Comentario evangélico. Bautismo del Señor, ciclo B.

       La Navidad se ha precipitado velozmente hasta el comienzo de la vida pública del Señor. Celebramos su bautismo, entrando de lleno en esos misterios de la vida de Jesucristo que san Juan Pablo II llamó misterios de luz. Luz que llega hasta la institución de la Eucaristía y que, tras esos
momentos santos y terribles de la pasión y muerte del Redentor, renace con toda gloria.
       Misterios de luz cuyo primer paso es el bautismo de Cristo en el Jordán. No es baladí que, en la más genuina tradición de la Iglesia, al bautismo se le haya llamado iluminación. De hecho,
el bautismo de Jesús ilumina dos realidades: en primer lugar, para los que le miramos, es una luz que nos hace reconocerle como lo que es, el Hijo Unigénito de Dios, el Ungido, el que ha sido hecho “alianza de un pueblo, luz de las naciones”; en segundo lugar, es iluminación porque nos hace descubrir la necesidad del bautismo, que nos hace hijos de Dios, incorporándonos al que es “Luz de Luz”. En el caso de Jesús, el bautismo ilumina o muestra su condición de Hijo de Dios. En nuestro caso, el bautismo nos hace hijos de Dios, abriéndonos a una nueva dimensión: la de los hijos de la Luz, que caminan hacia una mañana definitiva.

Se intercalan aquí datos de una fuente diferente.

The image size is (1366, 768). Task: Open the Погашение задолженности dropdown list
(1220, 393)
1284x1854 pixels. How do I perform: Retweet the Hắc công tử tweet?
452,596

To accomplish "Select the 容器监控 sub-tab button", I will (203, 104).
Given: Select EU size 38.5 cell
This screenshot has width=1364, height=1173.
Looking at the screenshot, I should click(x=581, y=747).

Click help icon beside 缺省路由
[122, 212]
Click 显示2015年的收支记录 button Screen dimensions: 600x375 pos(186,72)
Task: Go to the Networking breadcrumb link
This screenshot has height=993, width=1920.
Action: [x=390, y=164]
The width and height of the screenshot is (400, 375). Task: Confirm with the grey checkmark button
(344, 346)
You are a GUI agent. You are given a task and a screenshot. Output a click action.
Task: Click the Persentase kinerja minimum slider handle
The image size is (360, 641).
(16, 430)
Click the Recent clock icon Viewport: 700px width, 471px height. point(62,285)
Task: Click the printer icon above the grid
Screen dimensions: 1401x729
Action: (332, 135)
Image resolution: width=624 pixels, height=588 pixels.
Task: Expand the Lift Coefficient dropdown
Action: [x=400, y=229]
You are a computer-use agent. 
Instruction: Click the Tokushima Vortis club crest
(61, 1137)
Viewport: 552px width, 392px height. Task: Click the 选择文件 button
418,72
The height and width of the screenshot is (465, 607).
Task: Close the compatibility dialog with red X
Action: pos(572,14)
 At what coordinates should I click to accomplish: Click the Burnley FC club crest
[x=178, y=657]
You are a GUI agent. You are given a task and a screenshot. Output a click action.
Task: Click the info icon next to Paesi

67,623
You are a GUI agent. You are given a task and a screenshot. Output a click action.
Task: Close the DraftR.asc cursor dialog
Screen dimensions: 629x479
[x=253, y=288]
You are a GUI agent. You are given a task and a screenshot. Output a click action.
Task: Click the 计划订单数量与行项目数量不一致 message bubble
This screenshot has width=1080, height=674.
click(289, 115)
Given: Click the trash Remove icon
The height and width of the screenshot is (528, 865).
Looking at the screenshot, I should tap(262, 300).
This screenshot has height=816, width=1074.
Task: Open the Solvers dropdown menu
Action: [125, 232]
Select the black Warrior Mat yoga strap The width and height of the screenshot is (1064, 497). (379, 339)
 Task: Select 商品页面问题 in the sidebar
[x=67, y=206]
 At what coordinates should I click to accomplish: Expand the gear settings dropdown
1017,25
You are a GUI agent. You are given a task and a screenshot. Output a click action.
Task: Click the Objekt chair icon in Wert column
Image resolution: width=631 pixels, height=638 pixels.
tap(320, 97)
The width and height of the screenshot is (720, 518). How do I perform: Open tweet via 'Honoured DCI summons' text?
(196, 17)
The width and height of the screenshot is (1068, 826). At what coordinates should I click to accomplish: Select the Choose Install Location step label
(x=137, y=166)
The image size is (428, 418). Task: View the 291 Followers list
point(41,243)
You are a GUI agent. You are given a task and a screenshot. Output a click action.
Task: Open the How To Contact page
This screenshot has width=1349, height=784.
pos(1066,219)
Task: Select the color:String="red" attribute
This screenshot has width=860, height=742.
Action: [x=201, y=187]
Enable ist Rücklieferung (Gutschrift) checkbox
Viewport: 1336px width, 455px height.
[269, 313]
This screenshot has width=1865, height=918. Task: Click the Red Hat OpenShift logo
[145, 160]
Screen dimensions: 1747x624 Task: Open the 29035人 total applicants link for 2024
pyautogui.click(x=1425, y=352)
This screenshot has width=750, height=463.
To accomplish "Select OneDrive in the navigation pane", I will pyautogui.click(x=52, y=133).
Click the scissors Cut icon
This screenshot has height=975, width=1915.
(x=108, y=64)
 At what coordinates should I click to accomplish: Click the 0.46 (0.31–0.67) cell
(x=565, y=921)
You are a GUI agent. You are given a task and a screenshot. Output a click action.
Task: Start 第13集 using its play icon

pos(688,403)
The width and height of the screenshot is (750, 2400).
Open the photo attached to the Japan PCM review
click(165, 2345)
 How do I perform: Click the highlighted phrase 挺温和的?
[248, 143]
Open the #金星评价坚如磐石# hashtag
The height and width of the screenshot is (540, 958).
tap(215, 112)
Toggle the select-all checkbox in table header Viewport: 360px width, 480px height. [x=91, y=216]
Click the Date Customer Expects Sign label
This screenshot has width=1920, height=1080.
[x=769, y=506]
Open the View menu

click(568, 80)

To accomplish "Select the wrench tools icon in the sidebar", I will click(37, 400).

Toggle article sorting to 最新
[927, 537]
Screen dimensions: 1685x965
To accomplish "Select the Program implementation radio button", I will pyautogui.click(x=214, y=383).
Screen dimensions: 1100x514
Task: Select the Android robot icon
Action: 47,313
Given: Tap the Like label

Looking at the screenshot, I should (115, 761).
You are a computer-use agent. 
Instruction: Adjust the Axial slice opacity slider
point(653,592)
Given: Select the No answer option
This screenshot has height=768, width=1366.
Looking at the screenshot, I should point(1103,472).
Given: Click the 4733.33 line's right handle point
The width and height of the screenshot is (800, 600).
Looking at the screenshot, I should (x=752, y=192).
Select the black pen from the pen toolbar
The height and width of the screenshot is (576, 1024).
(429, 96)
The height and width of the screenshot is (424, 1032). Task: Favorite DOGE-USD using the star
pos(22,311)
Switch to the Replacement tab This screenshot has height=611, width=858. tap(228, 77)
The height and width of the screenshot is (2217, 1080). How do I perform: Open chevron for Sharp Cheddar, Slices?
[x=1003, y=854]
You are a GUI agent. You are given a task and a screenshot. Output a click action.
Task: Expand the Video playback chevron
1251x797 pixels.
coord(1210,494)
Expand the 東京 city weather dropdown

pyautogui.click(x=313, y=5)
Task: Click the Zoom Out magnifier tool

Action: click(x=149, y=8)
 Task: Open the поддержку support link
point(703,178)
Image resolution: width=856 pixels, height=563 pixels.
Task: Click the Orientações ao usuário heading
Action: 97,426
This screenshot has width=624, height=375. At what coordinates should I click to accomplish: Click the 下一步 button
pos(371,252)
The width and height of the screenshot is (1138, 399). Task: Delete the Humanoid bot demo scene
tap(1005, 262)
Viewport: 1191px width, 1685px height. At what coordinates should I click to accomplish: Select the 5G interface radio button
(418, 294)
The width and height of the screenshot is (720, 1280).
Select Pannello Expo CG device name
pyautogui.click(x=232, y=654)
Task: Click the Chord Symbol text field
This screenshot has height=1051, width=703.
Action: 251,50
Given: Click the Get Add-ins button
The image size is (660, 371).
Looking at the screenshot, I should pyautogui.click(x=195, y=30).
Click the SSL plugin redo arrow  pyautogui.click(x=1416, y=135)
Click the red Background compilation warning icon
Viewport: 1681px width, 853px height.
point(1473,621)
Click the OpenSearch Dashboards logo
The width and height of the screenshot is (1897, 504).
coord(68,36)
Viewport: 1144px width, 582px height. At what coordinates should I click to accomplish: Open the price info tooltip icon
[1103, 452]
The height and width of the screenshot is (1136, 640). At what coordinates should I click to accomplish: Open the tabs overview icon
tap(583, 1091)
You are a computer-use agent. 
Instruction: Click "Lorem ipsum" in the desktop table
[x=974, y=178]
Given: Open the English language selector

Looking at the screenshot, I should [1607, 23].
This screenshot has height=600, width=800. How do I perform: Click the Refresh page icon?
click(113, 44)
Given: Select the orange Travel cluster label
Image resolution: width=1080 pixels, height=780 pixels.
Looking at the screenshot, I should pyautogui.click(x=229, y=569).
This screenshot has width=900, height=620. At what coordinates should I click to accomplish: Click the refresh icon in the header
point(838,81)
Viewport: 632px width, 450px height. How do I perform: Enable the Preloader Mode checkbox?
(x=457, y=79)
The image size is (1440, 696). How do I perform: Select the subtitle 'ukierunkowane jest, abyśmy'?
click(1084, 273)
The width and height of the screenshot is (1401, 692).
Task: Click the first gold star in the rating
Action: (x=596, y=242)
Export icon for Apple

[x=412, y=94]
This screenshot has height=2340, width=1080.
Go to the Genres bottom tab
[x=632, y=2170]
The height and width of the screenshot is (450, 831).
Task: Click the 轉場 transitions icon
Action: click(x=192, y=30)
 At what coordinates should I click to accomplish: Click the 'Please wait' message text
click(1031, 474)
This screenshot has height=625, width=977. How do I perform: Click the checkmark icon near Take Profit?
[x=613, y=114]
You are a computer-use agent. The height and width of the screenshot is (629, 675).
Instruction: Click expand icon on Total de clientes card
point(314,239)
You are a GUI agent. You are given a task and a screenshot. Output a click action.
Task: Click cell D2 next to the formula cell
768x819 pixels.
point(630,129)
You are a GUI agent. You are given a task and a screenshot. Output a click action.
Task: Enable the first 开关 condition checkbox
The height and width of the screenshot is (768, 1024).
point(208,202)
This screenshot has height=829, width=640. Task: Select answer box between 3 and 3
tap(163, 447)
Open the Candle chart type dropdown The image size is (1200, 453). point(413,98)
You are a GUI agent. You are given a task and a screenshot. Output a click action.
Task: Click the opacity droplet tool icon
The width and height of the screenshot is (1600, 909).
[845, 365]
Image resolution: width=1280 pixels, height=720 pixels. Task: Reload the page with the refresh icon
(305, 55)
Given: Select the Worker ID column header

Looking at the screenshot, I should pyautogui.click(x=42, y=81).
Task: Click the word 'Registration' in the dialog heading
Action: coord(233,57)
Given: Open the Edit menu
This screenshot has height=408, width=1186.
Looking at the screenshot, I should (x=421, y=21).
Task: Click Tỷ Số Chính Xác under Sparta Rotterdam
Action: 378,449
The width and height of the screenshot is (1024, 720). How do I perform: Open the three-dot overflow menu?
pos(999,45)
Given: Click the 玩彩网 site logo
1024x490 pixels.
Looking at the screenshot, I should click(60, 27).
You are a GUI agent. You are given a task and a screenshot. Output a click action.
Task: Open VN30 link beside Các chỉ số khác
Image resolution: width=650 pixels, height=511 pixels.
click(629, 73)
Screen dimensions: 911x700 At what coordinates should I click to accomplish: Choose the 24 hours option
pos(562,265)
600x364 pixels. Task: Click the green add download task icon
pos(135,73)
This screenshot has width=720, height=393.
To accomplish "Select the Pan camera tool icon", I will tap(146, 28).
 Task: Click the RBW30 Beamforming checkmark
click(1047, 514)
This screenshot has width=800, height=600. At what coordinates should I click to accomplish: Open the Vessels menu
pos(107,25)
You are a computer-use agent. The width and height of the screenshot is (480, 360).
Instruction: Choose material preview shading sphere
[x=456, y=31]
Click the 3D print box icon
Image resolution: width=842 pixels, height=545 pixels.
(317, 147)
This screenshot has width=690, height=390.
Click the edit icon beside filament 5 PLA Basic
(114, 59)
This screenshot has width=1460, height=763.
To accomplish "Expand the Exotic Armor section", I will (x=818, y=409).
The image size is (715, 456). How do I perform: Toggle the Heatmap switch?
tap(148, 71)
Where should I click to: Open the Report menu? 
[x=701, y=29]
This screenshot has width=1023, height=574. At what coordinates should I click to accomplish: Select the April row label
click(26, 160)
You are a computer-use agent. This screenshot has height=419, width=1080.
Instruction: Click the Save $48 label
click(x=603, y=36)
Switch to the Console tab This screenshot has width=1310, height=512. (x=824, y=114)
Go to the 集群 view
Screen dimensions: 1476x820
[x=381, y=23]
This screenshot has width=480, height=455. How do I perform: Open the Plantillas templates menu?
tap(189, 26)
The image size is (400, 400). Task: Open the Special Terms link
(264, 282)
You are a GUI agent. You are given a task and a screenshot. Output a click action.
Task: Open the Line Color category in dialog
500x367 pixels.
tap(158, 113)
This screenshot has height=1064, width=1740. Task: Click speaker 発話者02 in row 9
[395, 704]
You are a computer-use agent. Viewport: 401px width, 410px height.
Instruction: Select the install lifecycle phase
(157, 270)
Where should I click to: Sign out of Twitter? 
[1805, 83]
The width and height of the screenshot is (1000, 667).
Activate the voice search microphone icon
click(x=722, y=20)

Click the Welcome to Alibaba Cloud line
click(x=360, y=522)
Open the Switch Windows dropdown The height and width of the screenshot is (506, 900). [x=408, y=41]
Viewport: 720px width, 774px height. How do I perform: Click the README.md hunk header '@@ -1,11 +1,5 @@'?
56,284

       Tanto para Jesús como para los bautizados, recibir el bautismo implica el comienzo de una misión. Jesús en ese preciso momento comienza el anuncio del Reino de Dios, invitando a
la conversión. Nosotros comenzamos la escucha y nos ponemos en el camino de vuelta hacia nuestro Dios, como el hijo pródigo realiza la vuelta a la casa paterna. También, en nuestro caso, por la unión bautismal con Cristo, hemos de anunciar y llamar a la conversión. Es decir, evangelizar. Pero hoy conviene que el acento lo pongamos en la contemplación del bautismo
del Señor.
       Se trata, sin duda, de una segunda epifanía, que tiene lugar en el Jordán -un río célebre por los prodigios proféticos operados en sus aguas. El Bautista, a sus orillas, llamaba al arrepentimiento del pecado, pero no podía borrarlo. Es entonces cuando Jesús se dirige hacia
el río. No lo hace por buscar la santificación -¡él es el Santo!-, sino para comunicar a las aguas fuerza para engendrar una raza nueva y santa. Una nueva estirpe, la de los hijos en el Hijo. Esta acción del Hijo encarnado conlleva la acción de toda la Trinidad. El Padre pronuncia nuevamente su Palabra (su voz “retumba sobre las aguas”) y el Espíritu, entre el Padre y el Hijo, anuncia la transformación de los corazones. El Predilecto nos hace predilectos del Padre.
       ¿Cómo asistiría María al bautismo de su Hijo? Seguro que, sorprendida, pensaba en el nacimiento de algo nuevo, de lo cual su Hijo es la cabeza. Seguro que presentía la Iglesia. Seguro
que empezaba a intuir que tú y yo íbamos a ser hijos suyos.